Hampir semua pekerja Mamaz adalah warga Desa Sukamulia dan desa sekitarnya.
Mamaz menargetkan harus mengisi tiga video setiap hari di setiap saluran Youtube-nya. Beberapa di antaranya merupakan saluran edukasi. Namun, saluran edukasi ternyata tidak diminati penonton. ”Orang kalau sudah memegang HP memang maunya hiburan, bukan mau edukasi,” kata Mamaz.
Sore itu, bersama pekerjanya, Mamaz berdiskusi tentang alur cerita yang akan dibangun untuk shooting malam harinya. Mereka bertukar pikiran tentang karakter masing-masing tokoh yang akan mereka bangun.
Kreator konten
Pekerjaan menjadi kreator konten di media sosial juga bisa mendapat cuan dari promosi berbagai produk atau endorse. Yolla Dita (28), warga Kota Binjai, sudah lima tahun bergelut sebagai kreator konten yang mengulas produk kecantikan, gaya hidup, tutorial memasak, dan keseharian lainnya.
Yolla memulai profesi sebagai kreator konten saat dia masih menjadi mahasiswa. Ketika itu ia iseng membuat tutorial make-up dan mengulas beberapa produk kecantikan. Ternyata, konten-kontennya cukup diminati warganet. Sejumlah produsen produk menumpang mempromosikan produknya di kanal Youtube Yolla, tentu semua ada hitungan biayanya.
”Ternyata lumayan juga pendapatannya. Dari situ, saya serius menjadi kreator konten sampai sekarang. Gambarannya, saya bisa beli rumah dan mobil dari hasil menjadi kreator konten,” kata Yolla.
Setelah menikah dan mempunyai anak, topik yang diulas Yolla pun menjadi lebih luas. Ia, misalnya, mengulas produk-produk anak dan keseharian seorang ibu. Konten pendidikan selalu ia selipkan mengingat ia pun berprofesi sebagai pengajar di Universitas Islam Negeri Sumut.
”Justru keseharian saya sebagai seorang dosen dan ibu bisa menjadi topik konten yang sangat menarik,” kata Yolla.
Menurut Yolla, kreator konten di Sumut saat ini semakin banyak.
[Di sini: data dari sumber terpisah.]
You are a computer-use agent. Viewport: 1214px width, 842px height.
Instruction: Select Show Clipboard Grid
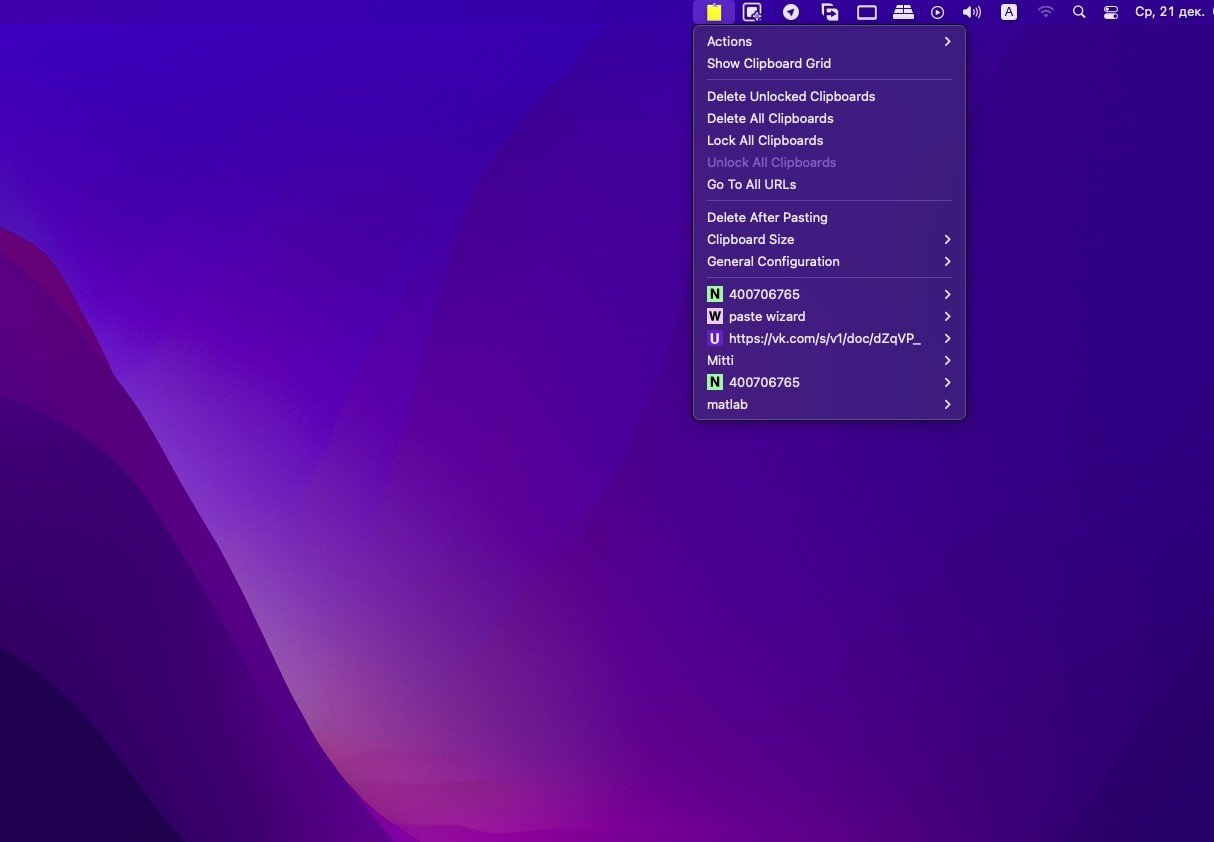768,63
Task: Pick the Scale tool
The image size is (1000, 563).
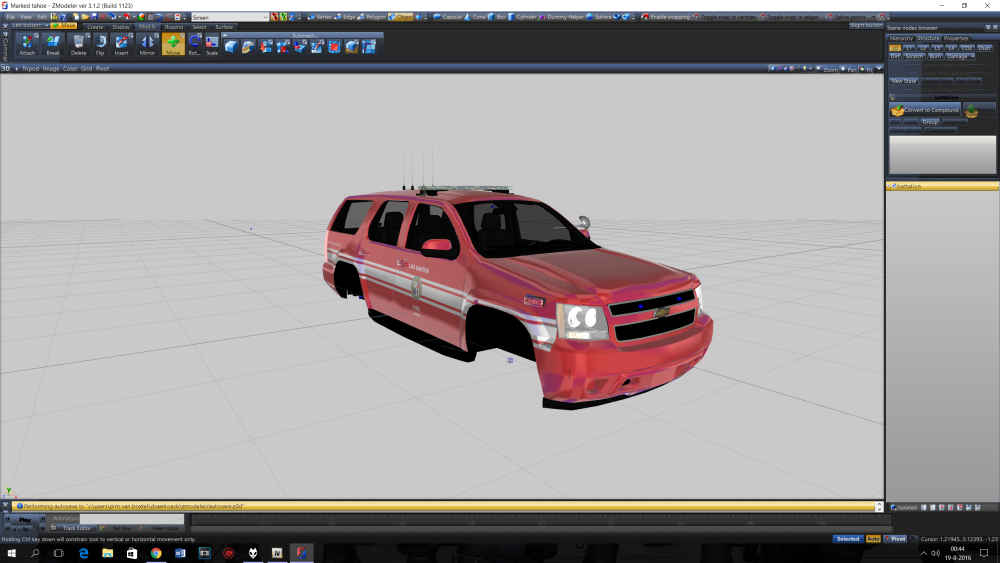Action: (x=212, y=43)
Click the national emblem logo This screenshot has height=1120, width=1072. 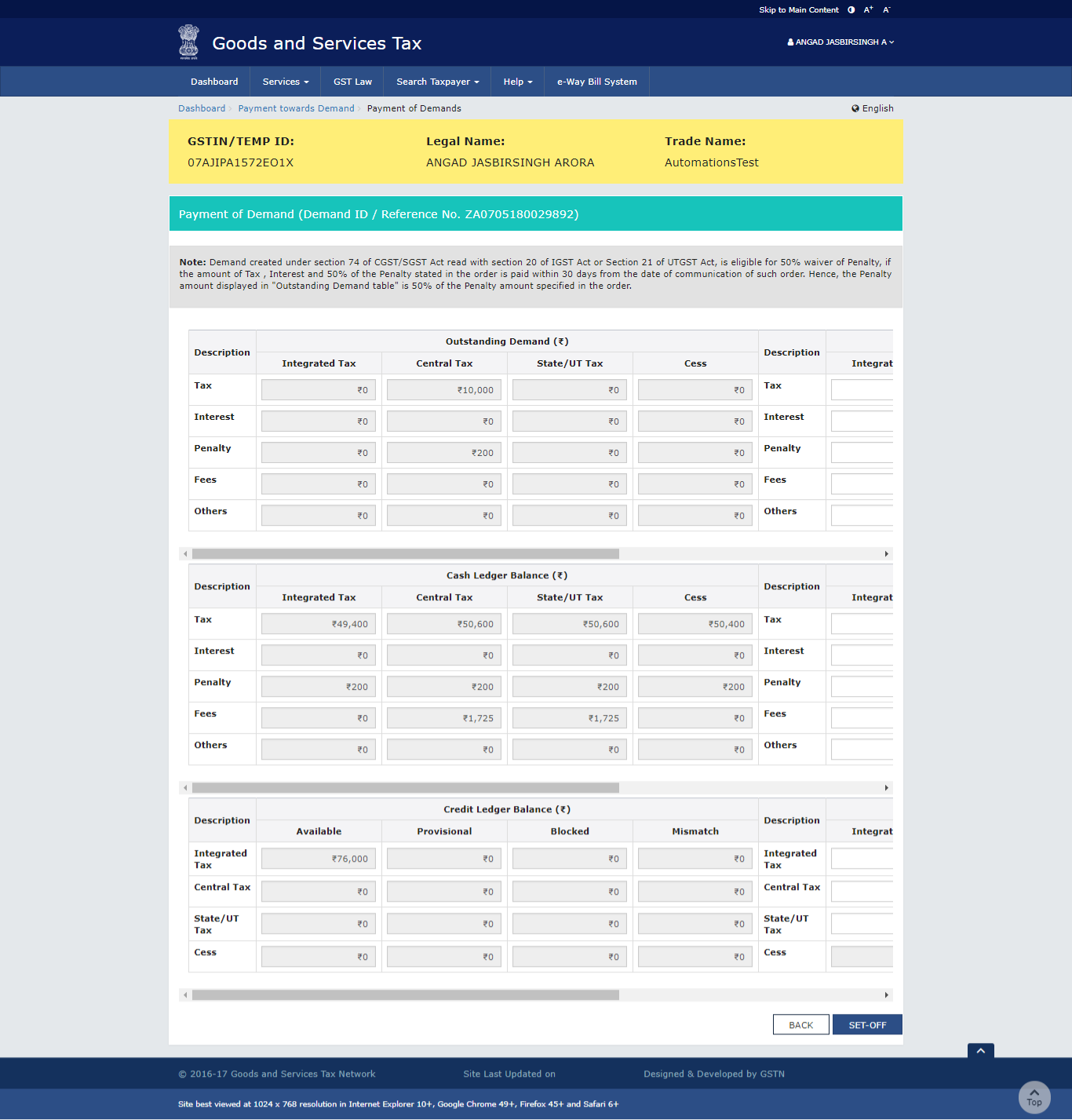(x=188, y=42)
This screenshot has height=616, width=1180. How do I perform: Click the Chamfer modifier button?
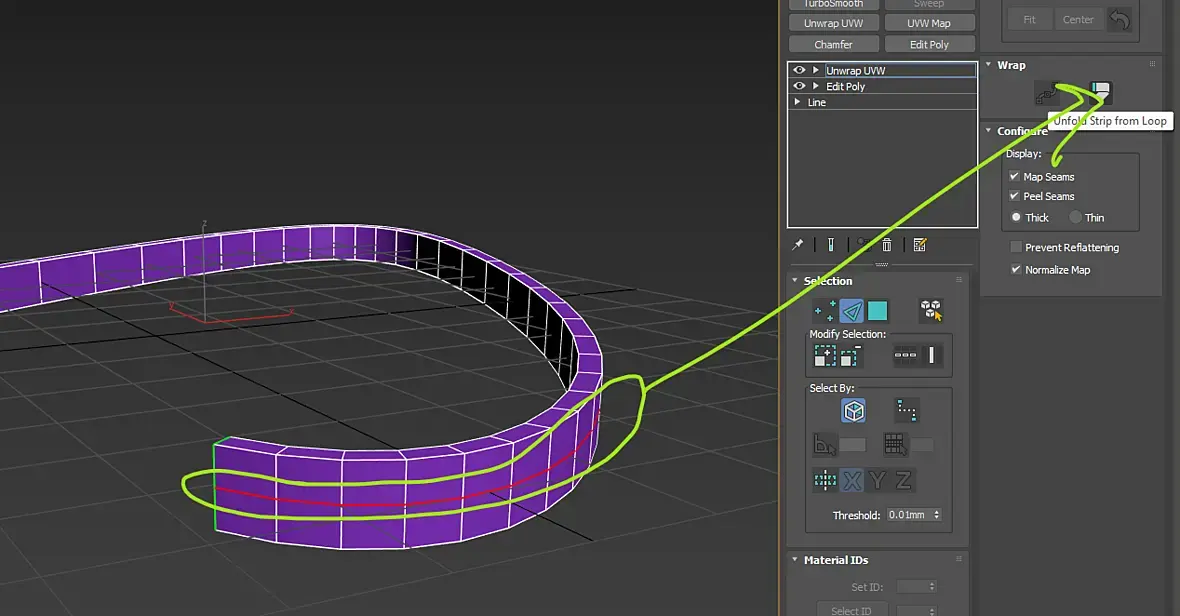click(833, 45)

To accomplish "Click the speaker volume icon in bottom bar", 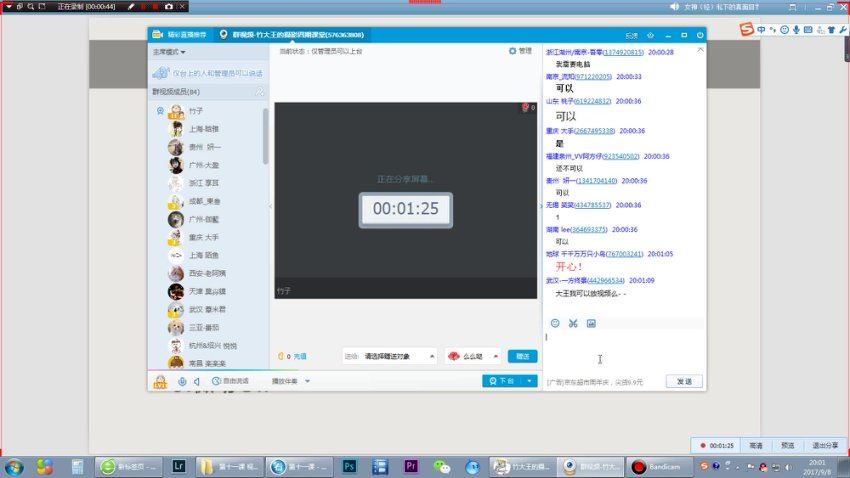I will [197, 381].
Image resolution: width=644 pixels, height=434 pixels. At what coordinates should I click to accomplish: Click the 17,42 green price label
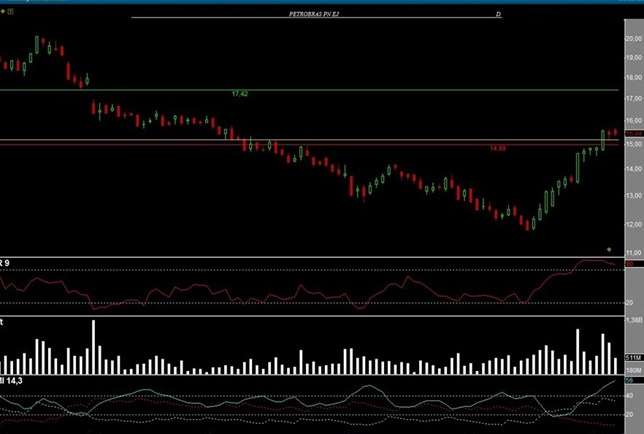click(239, 93)
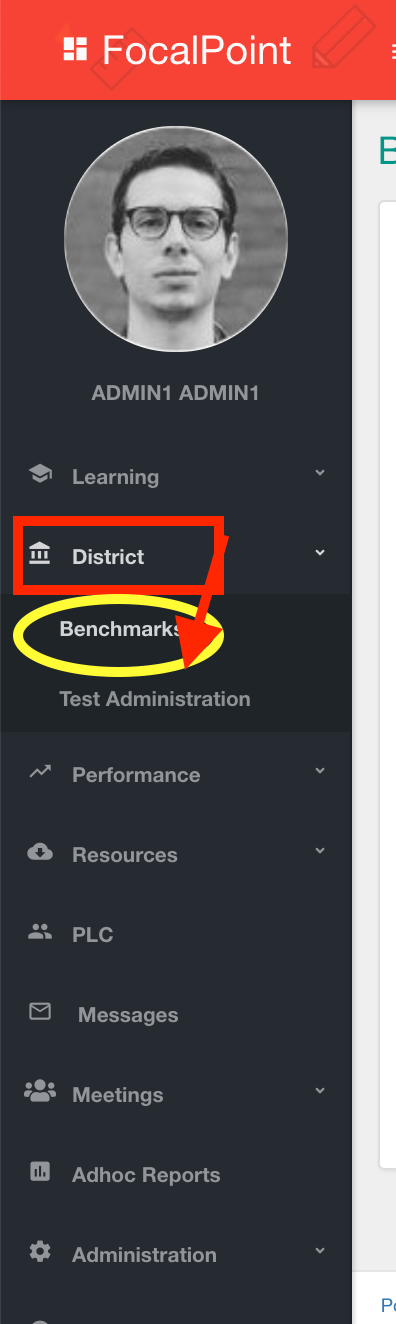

Persaingan itu pun menciptakan persaingan sehat untuk menggali ide yang lebih baik dan menarik minat warganet. Untuk hasil rekaman yang lebih baik Yolla bekerja sama dengan videografer. Namun, untuk urusan pengeditan, ia menanganinya sendiri.
Pengajar di Fakultas Ilmu Sosial dan Ilmu Politik yang juga staf Tax Centre Universitas Sumatera Utara, Indra Efendi Rangkuti, mengatakan, pegiat media sosial terus bertumbuh tidak hanya di Kota Medan, tetapi juga daerah-daerah satelitnya, seperti Langkat, Deli Serdang, dan Kota Binjai. Pendapatan yang cukup menjanjikan juga menjadi daya tarik untuk menggeluti profesi kreator konten.
”Media sosial dan dunia digital memang menciptakan fenomena yang tidak kita duga sebelumnya. Banyak hal-hal baru terjadi karena kemunculan media sosial,” kata Indra.
Meskipun demi penonton dan akhirnya membawa kesejahteraan, Indra mengatakan, konten media sosial harus senantiasa menjaga etika berkomunikasi di ruang publik. Ia pun mendorong agar konten-konten yang bersifat menghibur sekaligus mendidik bisa dimunculkan di ruang publik. Dengan begitu, media sosial tidak hanya menjadi ladang yang menghasilkan cuan, tetapi juga menyelipkan pencerahan hingga ke desa-desa.